Required action: From the first line of the records down to the one that holds "Open the tableausoftware.com/mapdata", transcribe each line exactly and add nothing.

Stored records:
╭──

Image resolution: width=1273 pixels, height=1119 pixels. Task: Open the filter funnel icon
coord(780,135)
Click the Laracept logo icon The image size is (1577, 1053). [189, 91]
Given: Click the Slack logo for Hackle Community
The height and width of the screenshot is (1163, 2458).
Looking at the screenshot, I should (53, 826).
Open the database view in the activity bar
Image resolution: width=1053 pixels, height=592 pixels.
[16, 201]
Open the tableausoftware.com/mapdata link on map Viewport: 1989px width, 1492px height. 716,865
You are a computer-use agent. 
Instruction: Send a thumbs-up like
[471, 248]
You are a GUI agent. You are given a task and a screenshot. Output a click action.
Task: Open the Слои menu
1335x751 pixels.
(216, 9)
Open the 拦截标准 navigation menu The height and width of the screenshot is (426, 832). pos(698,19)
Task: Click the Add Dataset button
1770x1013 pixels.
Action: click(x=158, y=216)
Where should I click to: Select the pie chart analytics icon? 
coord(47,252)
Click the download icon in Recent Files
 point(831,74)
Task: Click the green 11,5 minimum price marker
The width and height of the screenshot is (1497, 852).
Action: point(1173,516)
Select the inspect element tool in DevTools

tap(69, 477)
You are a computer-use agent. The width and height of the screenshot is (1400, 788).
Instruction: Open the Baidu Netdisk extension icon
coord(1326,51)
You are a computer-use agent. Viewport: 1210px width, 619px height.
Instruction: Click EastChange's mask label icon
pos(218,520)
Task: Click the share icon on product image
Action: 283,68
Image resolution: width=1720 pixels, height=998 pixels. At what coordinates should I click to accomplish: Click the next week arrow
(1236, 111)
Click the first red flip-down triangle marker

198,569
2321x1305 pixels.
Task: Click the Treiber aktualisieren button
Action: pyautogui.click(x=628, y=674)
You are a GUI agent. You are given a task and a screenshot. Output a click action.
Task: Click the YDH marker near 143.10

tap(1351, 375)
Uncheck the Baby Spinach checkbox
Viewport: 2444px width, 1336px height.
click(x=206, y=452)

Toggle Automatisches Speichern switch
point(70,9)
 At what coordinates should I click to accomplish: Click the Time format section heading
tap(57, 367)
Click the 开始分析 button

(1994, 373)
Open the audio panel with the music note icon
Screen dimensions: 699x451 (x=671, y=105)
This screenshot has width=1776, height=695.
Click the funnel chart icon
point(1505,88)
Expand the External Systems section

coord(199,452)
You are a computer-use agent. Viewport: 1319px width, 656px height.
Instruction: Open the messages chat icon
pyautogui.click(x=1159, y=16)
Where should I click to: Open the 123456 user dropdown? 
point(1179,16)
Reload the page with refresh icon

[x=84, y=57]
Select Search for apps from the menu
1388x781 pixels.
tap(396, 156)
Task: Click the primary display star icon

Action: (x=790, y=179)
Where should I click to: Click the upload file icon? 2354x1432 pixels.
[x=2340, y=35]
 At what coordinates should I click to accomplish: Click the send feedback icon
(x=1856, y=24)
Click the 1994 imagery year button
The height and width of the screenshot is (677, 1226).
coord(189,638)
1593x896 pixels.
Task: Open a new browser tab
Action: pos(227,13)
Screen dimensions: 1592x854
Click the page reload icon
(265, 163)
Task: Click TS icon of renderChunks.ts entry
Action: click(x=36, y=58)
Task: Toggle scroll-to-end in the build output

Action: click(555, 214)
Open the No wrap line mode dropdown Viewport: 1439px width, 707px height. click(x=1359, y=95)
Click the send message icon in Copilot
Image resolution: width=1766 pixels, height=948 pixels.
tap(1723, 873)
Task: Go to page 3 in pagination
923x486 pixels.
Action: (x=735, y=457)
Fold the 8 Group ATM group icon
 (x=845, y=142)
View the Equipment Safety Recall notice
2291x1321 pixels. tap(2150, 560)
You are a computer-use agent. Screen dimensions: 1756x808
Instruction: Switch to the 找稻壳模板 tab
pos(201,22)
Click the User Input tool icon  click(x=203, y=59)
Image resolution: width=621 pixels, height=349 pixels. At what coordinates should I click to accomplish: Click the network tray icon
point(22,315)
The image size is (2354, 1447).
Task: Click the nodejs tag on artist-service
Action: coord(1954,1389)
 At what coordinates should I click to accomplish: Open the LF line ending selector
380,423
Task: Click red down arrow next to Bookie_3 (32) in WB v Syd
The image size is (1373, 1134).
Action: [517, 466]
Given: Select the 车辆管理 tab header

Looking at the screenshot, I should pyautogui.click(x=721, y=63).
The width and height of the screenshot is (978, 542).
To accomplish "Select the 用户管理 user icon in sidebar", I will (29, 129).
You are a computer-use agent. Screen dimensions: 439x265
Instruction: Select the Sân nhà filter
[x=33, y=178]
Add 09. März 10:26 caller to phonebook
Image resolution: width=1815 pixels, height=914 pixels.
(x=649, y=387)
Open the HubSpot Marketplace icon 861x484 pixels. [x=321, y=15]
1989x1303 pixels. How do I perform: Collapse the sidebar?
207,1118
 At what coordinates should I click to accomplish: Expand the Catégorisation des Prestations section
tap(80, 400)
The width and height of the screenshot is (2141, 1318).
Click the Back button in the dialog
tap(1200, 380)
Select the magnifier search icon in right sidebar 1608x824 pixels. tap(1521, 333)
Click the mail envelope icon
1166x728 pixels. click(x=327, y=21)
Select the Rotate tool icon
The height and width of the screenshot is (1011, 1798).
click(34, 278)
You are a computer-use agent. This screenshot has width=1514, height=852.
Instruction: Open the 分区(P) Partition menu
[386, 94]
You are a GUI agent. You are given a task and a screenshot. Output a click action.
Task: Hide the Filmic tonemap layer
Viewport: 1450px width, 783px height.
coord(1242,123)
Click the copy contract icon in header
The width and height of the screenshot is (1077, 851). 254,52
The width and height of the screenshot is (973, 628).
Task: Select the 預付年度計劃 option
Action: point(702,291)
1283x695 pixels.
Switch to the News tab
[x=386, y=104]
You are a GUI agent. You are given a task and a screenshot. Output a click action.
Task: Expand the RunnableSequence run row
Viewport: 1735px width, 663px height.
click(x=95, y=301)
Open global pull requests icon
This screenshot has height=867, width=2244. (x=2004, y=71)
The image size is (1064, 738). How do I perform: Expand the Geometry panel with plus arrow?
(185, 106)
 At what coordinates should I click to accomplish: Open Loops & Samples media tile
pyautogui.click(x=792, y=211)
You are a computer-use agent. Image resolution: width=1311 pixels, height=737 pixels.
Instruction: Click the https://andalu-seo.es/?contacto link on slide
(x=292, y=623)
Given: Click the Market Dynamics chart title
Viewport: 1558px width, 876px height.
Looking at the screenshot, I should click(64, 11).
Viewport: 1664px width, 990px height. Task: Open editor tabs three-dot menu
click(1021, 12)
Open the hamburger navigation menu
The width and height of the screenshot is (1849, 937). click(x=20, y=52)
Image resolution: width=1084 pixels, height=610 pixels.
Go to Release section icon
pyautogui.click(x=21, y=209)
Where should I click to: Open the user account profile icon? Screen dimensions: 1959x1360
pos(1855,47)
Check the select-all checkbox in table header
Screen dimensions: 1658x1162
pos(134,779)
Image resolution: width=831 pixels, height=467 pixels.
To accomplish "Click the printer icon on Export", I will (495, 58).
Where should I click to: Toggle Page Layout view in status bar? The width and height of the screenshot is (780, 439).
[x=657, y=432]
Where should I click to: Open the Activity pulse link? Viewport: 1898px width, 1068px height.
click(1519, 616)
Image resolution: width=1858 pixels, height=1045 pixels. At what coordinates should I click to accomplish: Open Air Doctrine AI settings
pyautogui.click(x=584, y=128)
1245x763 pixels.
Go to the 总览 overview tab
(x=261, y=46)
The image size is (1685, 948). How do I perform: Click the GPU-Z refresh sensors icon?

╰──

The answer:
Image resolution: width=1273 pixels, height=1119 pixels. Task: Open the filter funnel icon
coord(780,135)
Click the Laracept logo icon The image size is (1577, 1053). [189, 91]
Given: Click the Slack logo for Hackle Community
The height and width of the screenshot is (1163, 2458).
Looking at the screenshot, I should (53, 826).
Open the database view in the activity bar
Image resolution: width=1053 pixels, height=592 pixels.
[16, 201]
Open the tableausoftware.com/mapdata link on map Viewport: 1989px width, 1492px height. 716,865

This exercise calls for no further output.